TASK REQUIREMENTS. Word for word, copy the lines from the one with "This screenshot has height=355, width=565." to the last line of the data below, counting both, and keep every picture out.

(EXERCISE INPUTS begins)

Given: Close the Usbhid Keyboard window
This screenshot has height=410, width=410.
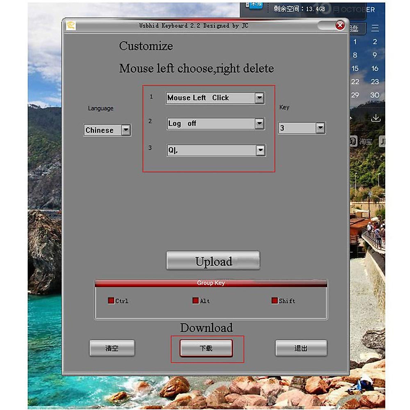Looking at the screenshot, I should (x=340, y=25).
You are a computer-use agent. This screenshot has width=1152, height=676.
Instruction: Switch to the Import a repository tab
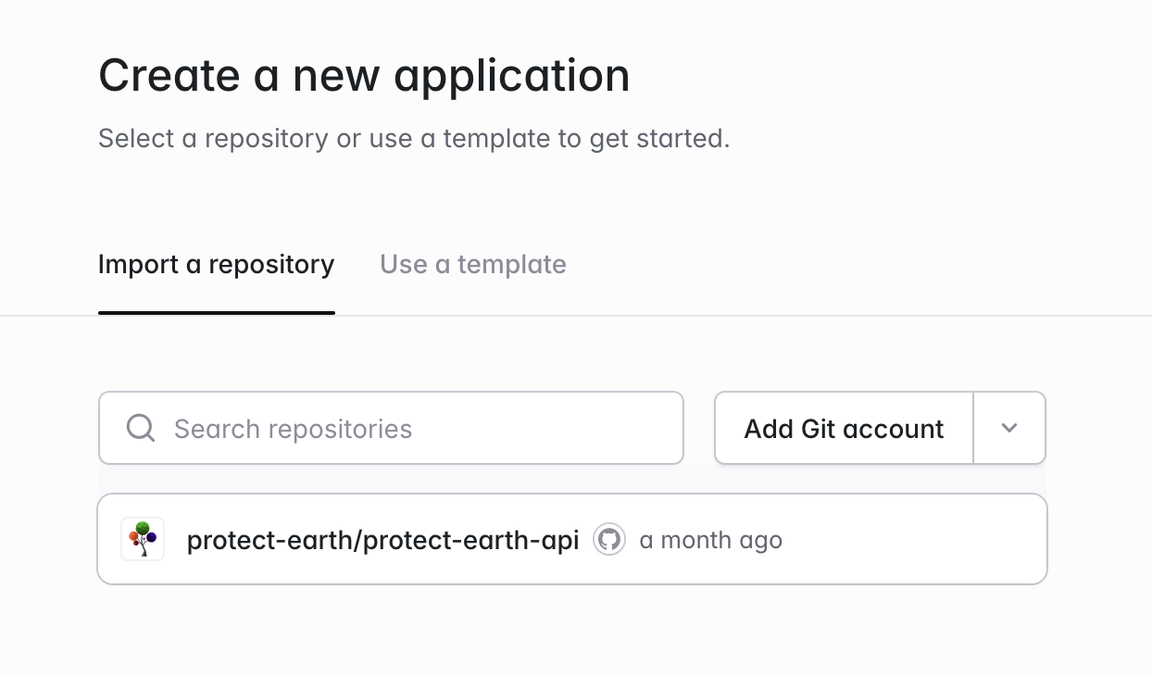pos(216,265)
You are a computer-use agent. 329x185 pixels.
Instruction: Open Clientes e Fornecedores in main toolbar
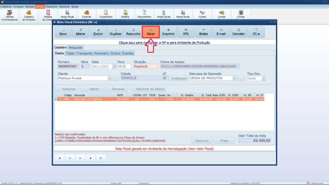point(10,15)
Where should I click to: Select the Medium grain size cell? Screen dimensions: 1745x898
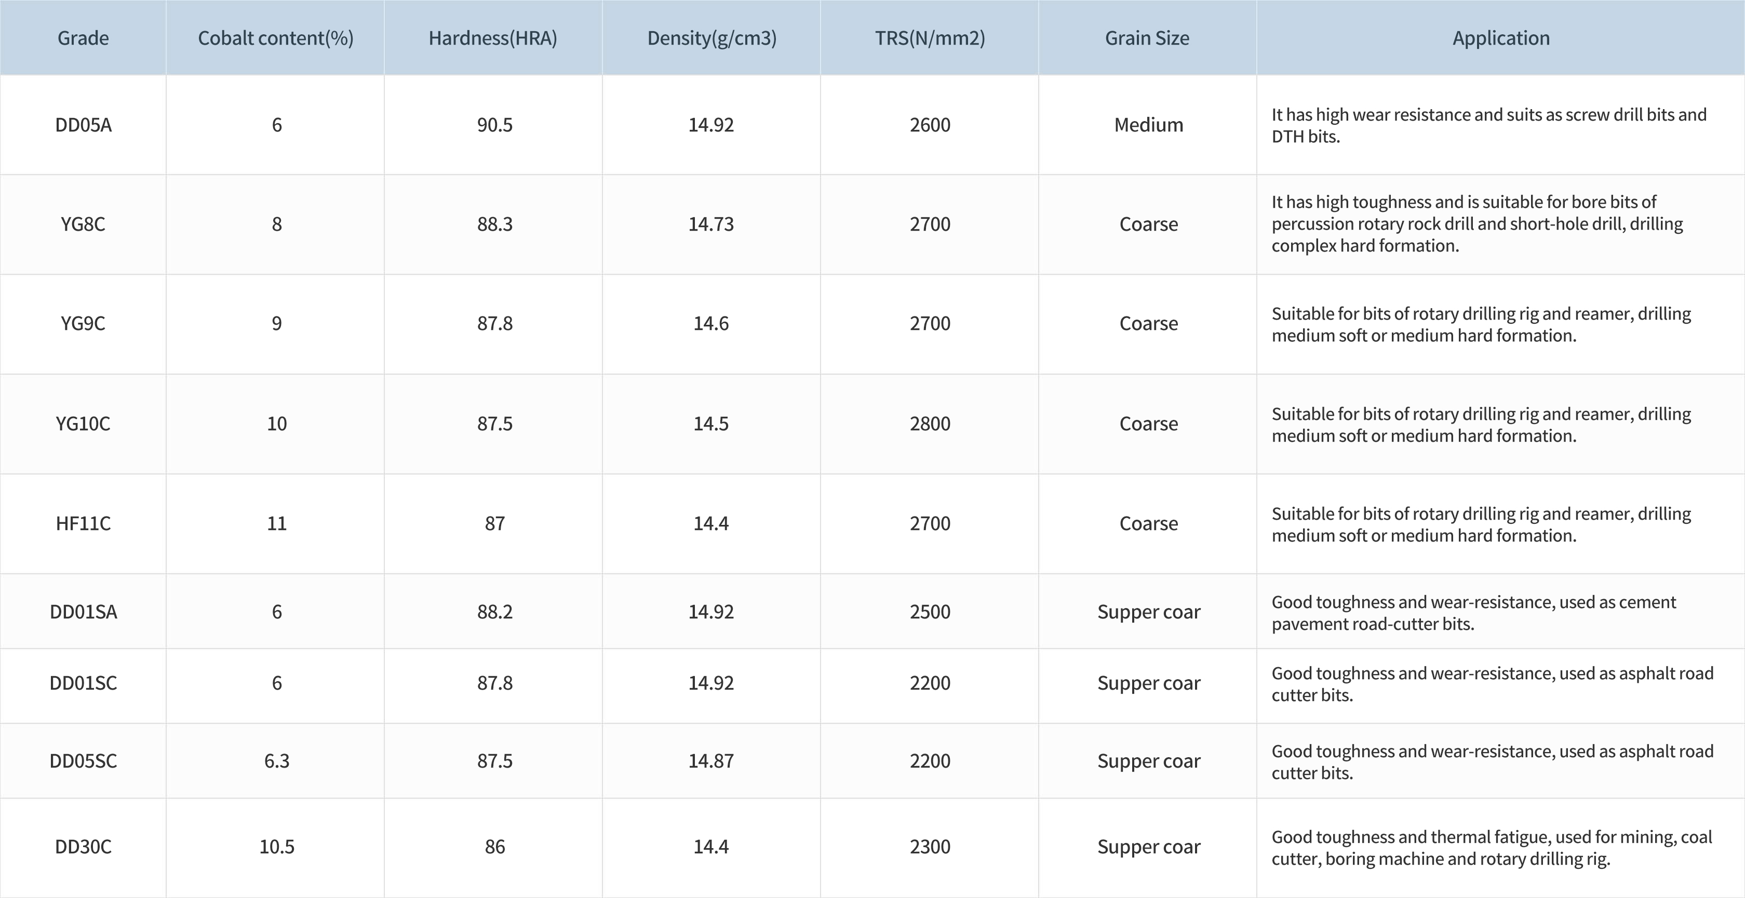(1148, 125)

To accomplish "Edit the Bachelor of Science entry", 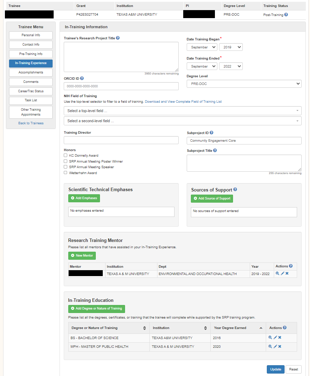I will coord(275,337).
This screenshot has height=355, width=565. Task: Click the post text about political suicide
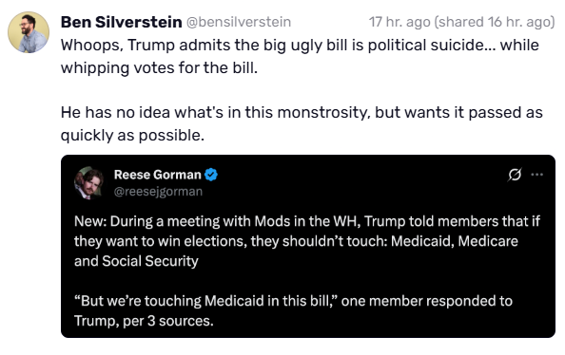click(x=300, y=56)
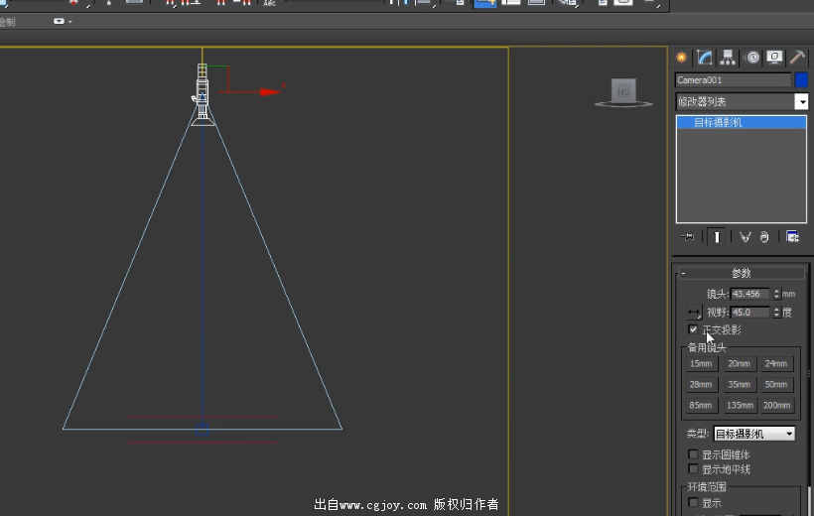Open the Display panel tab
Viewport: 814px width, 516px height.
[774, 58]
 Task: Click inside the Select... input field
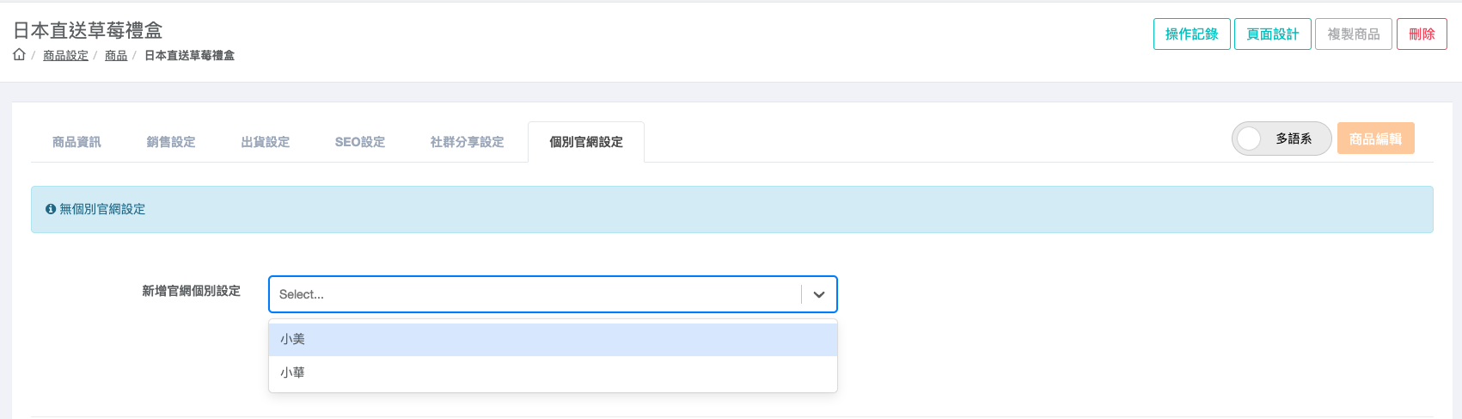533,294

(EXERCISE INPUTS ends)

RESULT OF THE EXERCISE.
This screenshot has height=355, width=565. Task: Click the post text about political suicide
click(x=300, y=56)
Open the Display panel tab
Viewport: 814px width, 516px height.
[774, 58]
 Task: Click inside the Select... input field
533,294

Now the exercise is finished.